In the same purport, the lower court is justifiable to have determined that the Defendant’s calculation of the sales amount related to each of the instant ADD activities based on the total sales price of the ADDG. In so doing, the lower court did not err by misapprehending the legal doctrine on related goods and related sales.
4. As to the misapprehension of legal principles as to deviation and abuse of discretion in the imposition and calculation of penalty surcharges (ground of appeal No. 3)
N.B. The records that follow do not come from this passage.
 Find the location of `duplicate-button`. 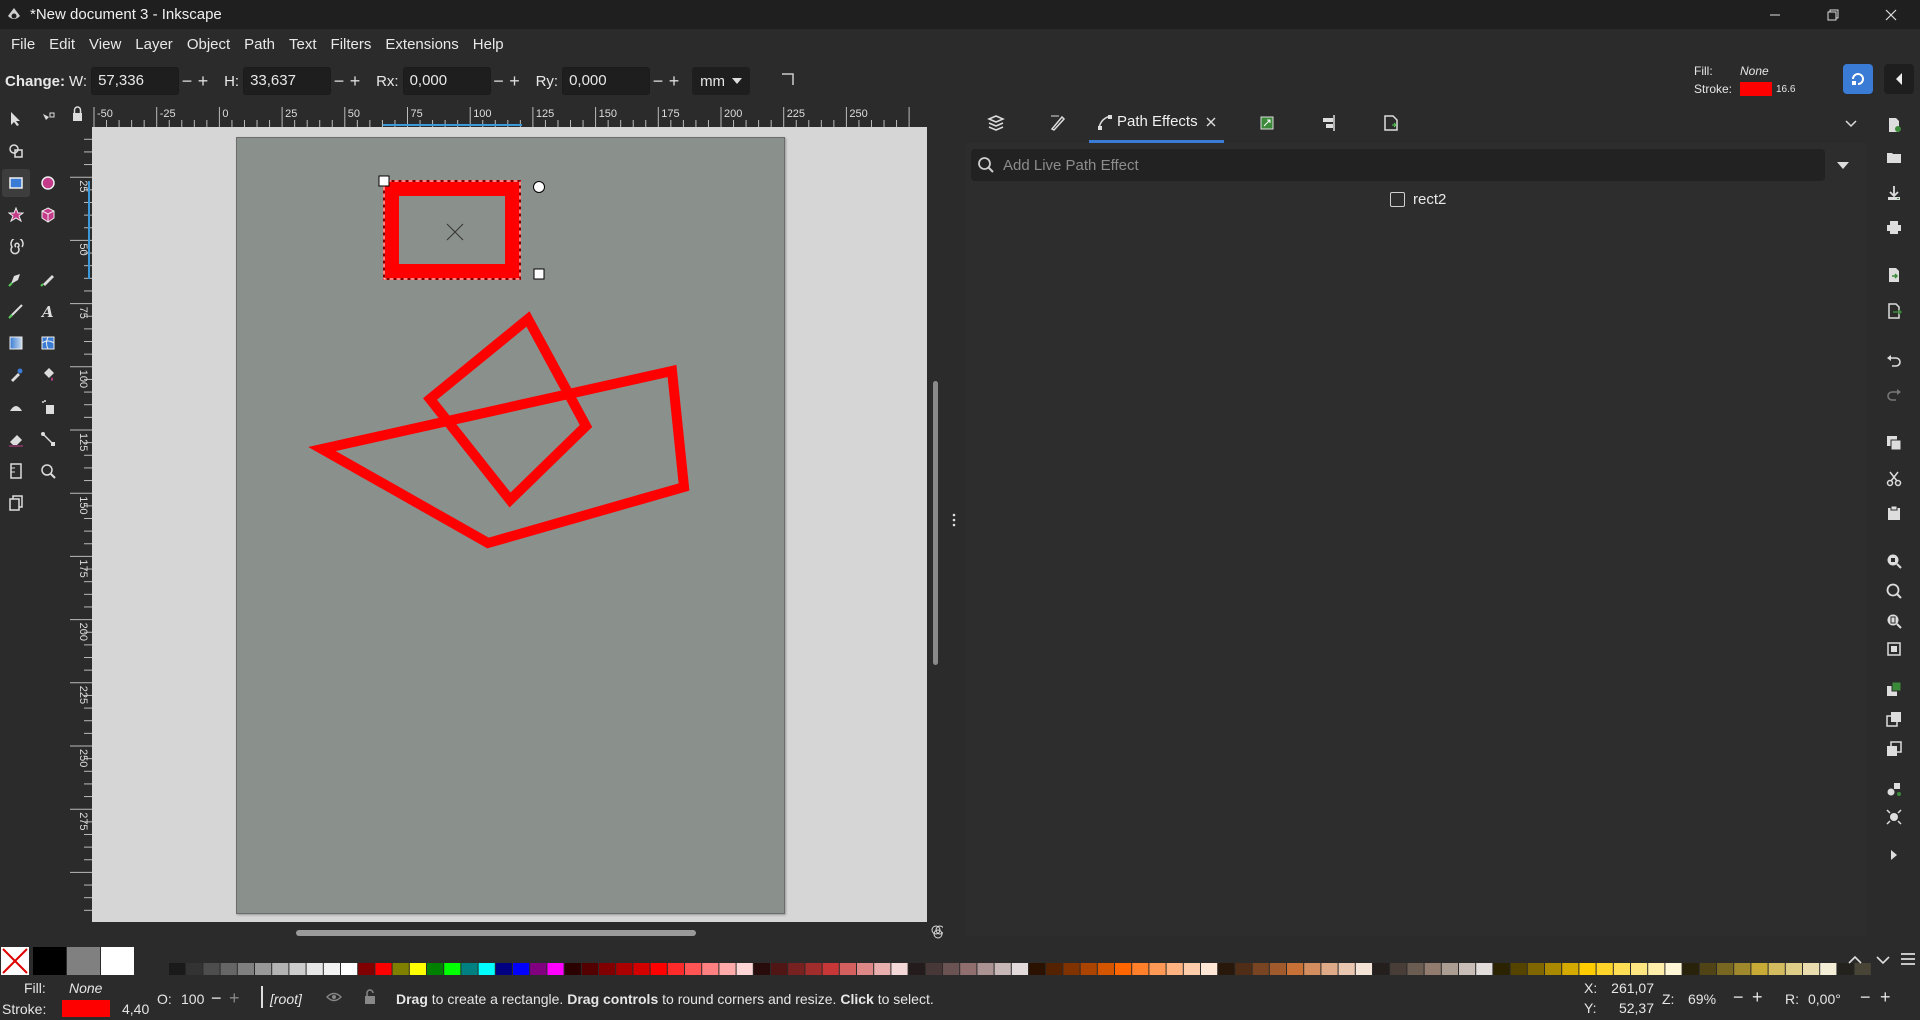

duplicate-button is located at coordinates (1894, 689).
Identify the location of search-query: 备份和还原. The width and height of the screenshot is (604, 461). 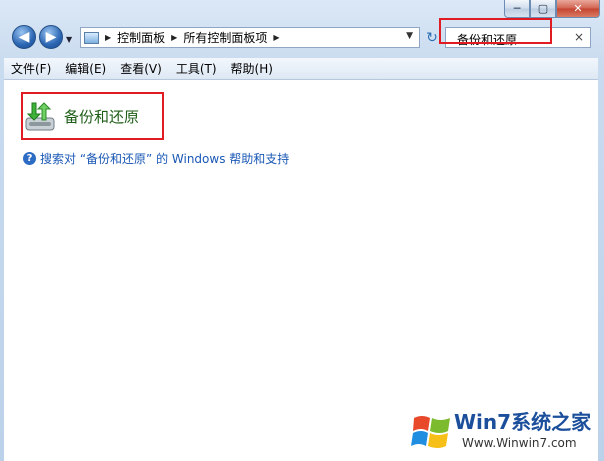
(488, 40).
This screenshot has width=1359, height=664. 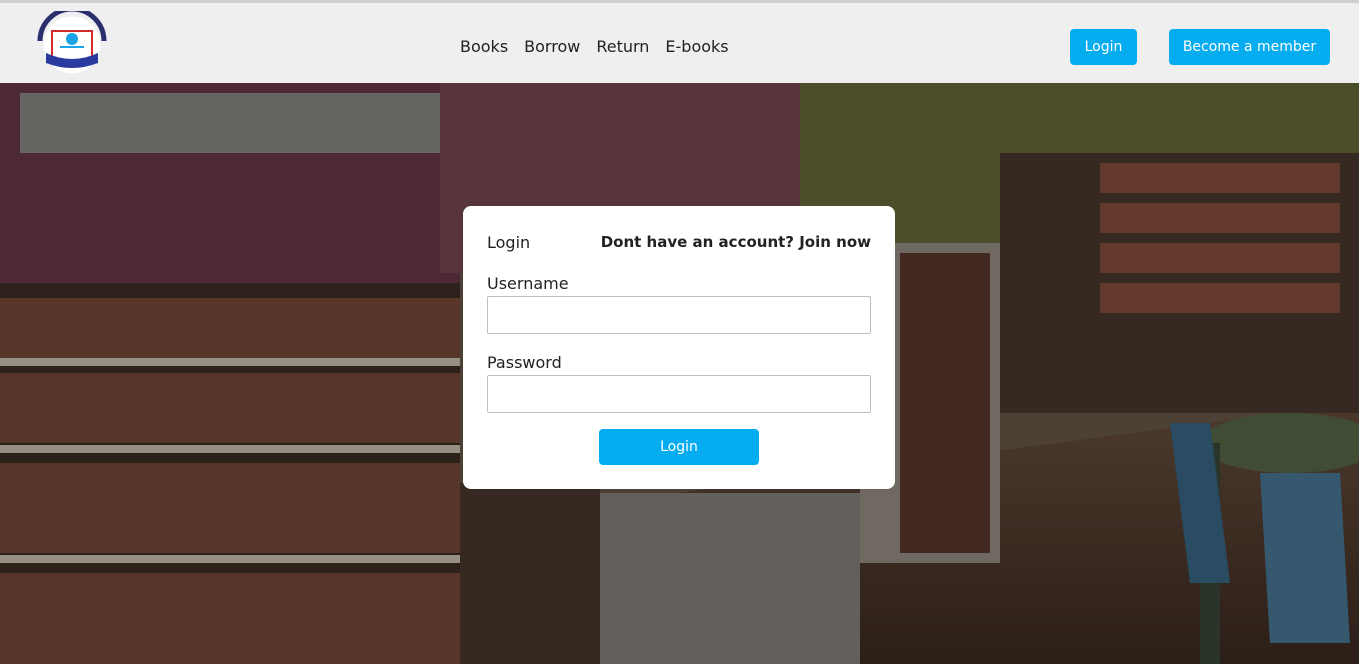 What do you see at coordinates (1104, 47) in the screenshot?
I see `header-login-button: Login` at bounding box center [1104, 47].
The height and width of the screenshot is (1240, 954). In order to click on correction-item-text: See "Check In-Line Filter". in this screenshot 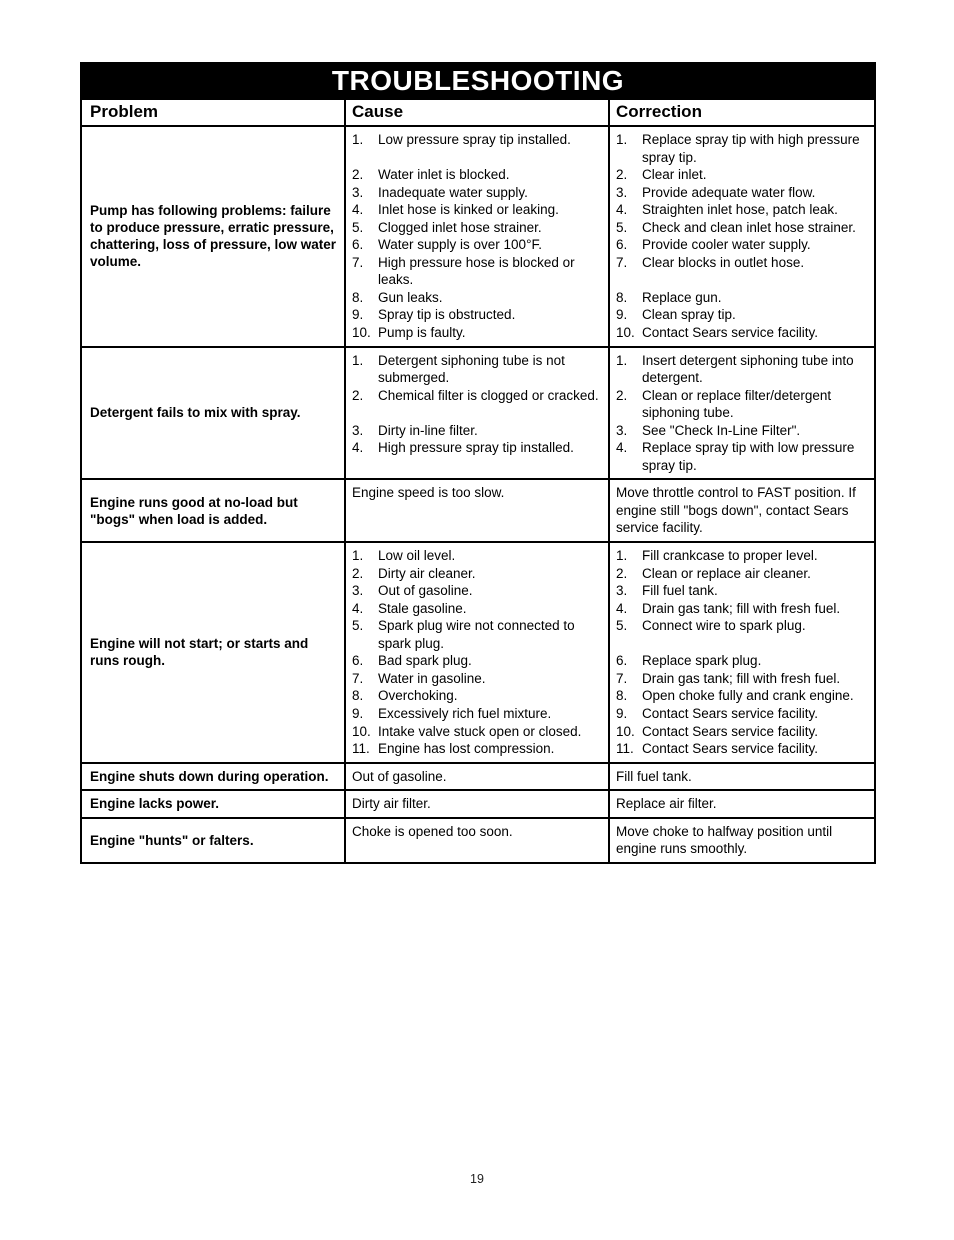, I will do `click(722, 430)`.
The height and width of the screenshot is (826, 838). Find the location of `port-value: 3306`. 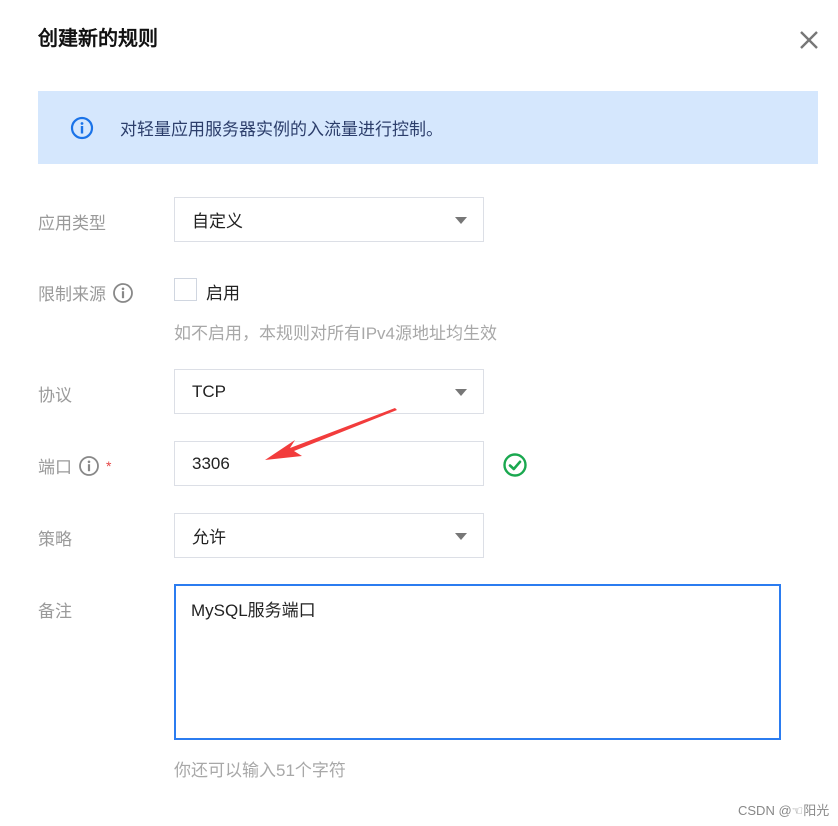

port-value: 3306 is located at coordinates (211, 463).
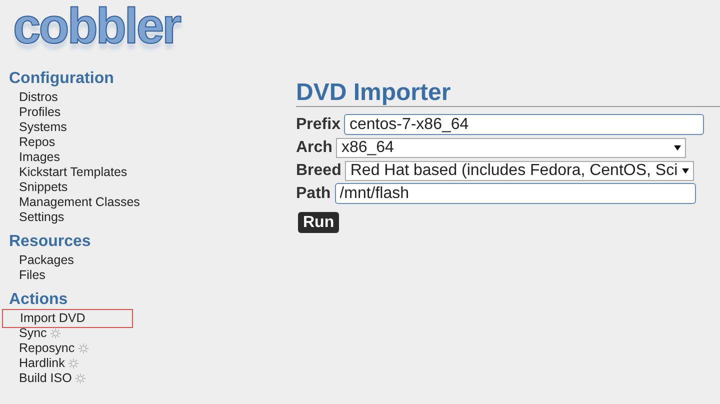 The image size is (720, 404). What do you see at coordinates (32, 142) in the screenshot?
I see `sidebar-item: Repos` at bounding box center [32, 142].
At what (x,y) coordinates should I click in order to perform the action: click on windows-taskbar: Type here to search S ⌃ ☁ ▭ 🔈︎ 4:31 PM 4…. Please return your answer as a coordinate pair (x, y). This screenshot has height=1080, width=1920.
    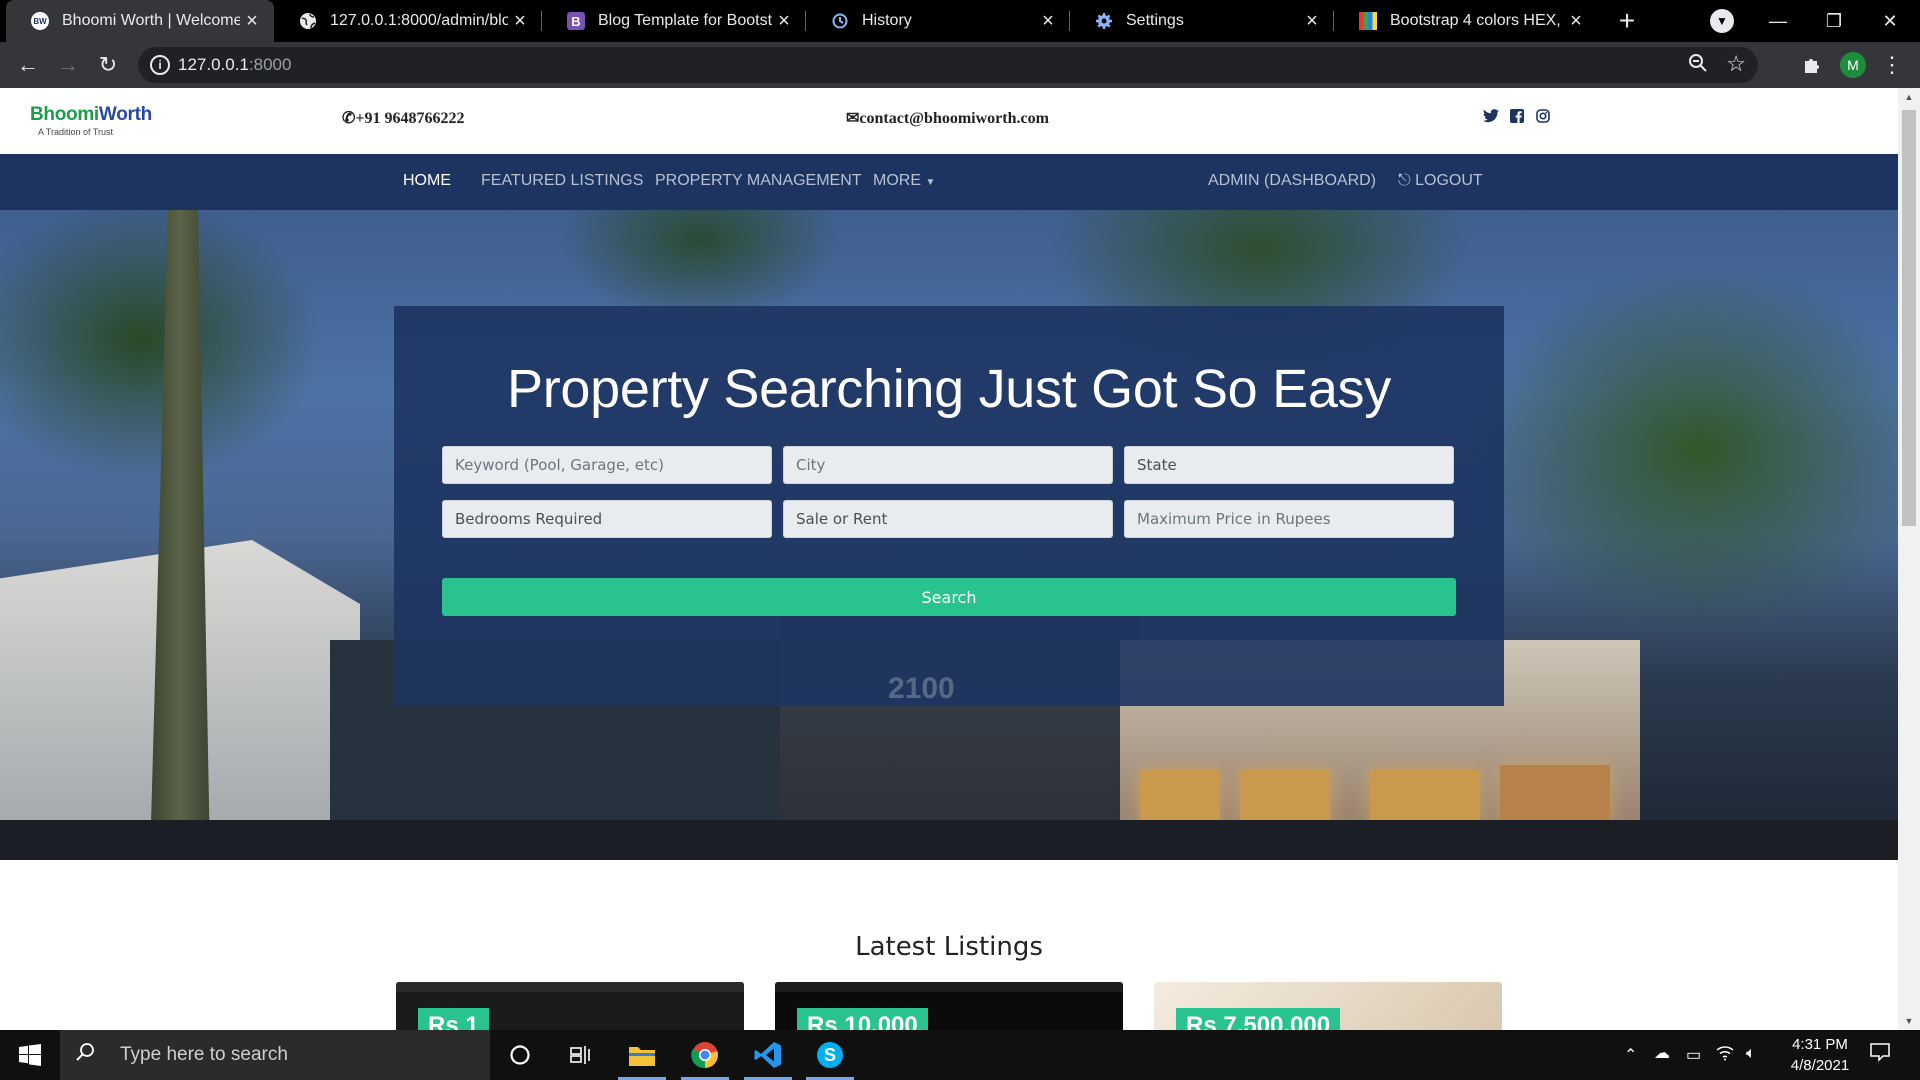
    Looking at the image, I should click on (960, 1055).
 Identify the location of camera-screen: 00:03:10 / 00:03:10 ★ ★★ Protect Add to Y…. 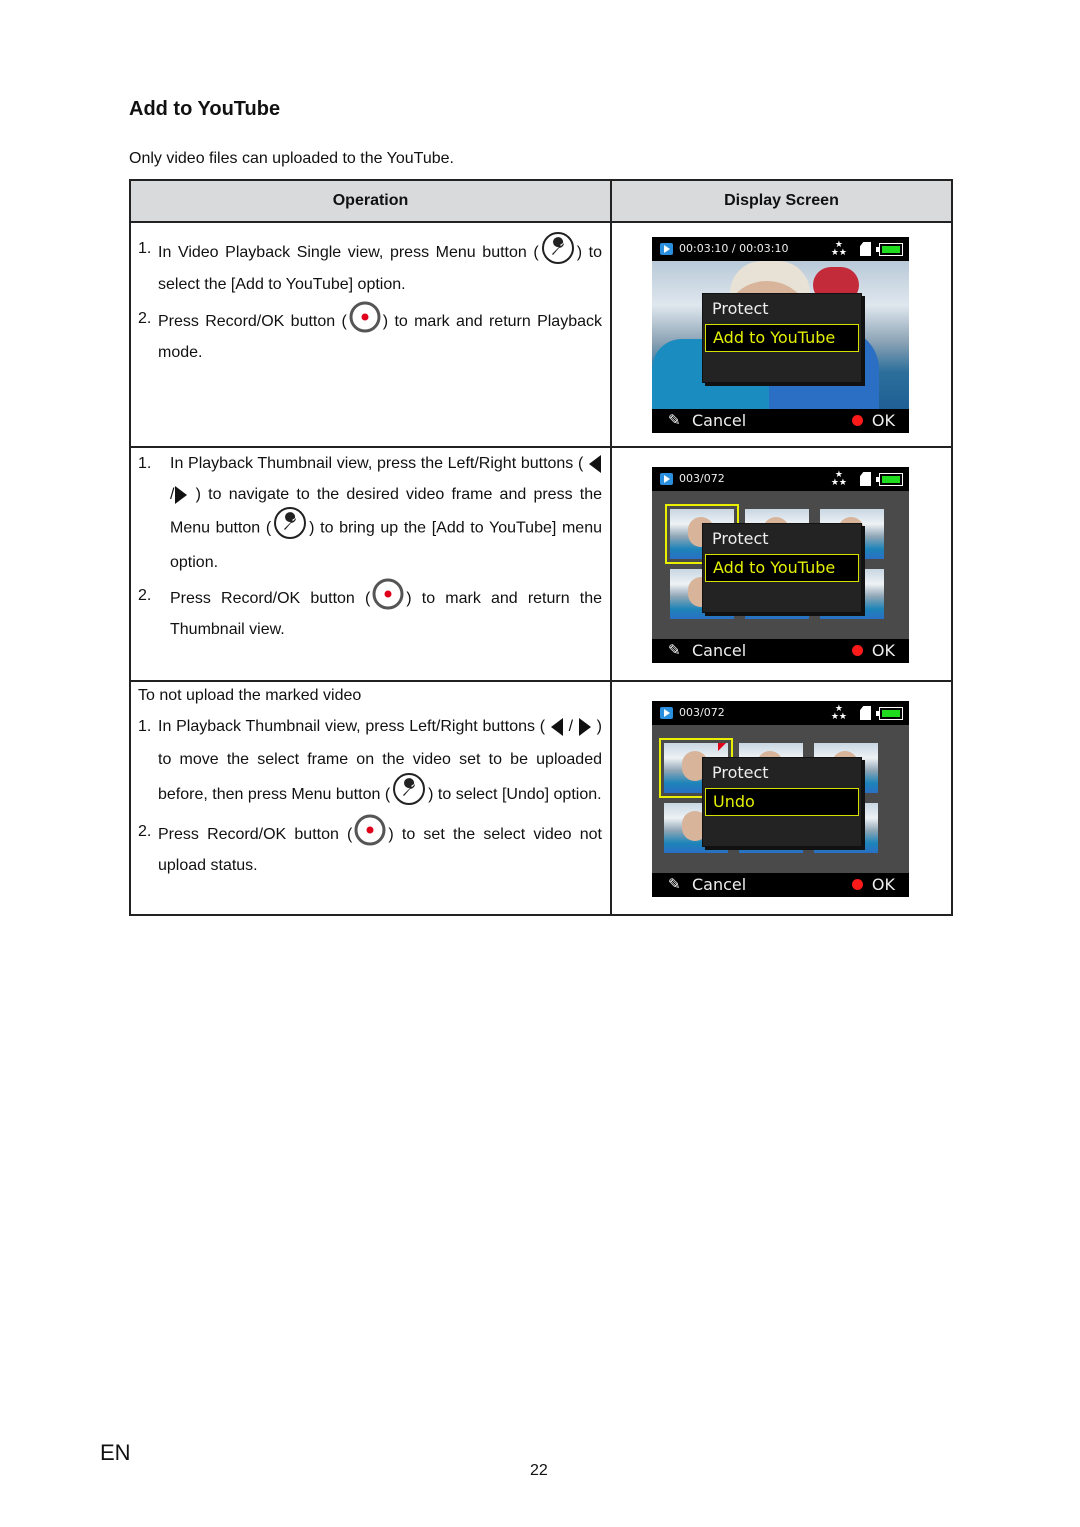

In full view of the provisions of Articles 6 and 22 of the Fair Trade Act, since the Fair Trade Commission has discretion to determine whether to impose penalty surcharges on violations of the Fair Trade Act and, if imposing penalty surcharges, the amount of penalty surcharges within a specific scope prescribed by the Enforcement Decree of the Fair Trade Act and the Fair Trade Act, the imposition of penalty surcharges on violators of the Fair Trade Commission is discretionary action. However, if there are grounds such as misunderstanding of facts constituting the basis for imposing penalty surcharges in exercising such discretion, or violating the principle of proportionality and equality, it is illegal as abuse of discretionary power (see Supreme Court Decision 2009Du1505, Sept. 8, 201).
The lower court determined that each of the instant collaborative acts was not unlawful in the course of imposing and calculating the penalty surcharge in light of the following: (a) the instant collaborative act was carried out under a continuous monitoring system for a long time; (b) the restriction on competition was high; and (c) the characteristics of the steel industry have high ripple effect on other industries due to the characteristics of the steel industry; and (b) the Defendant reduced the penalty surcharge at a very high rate reflecting the circumstances of the domestic steel industry and the Plaintiff’
Examining the record in accordance with the aforementioned legal principles, the above determination by the lower court is justifiable. In so doing, it did not err by misapprehending the legal doctrine on deviation and abuse of discretionary power in imposing and calculating penalty surcharges.
5. Conclusion
Therefore, the appeal is dismissed, and the costs of appeal are assessed against the losing party. It is so decided as per Disposition by the assent of all participating Justices.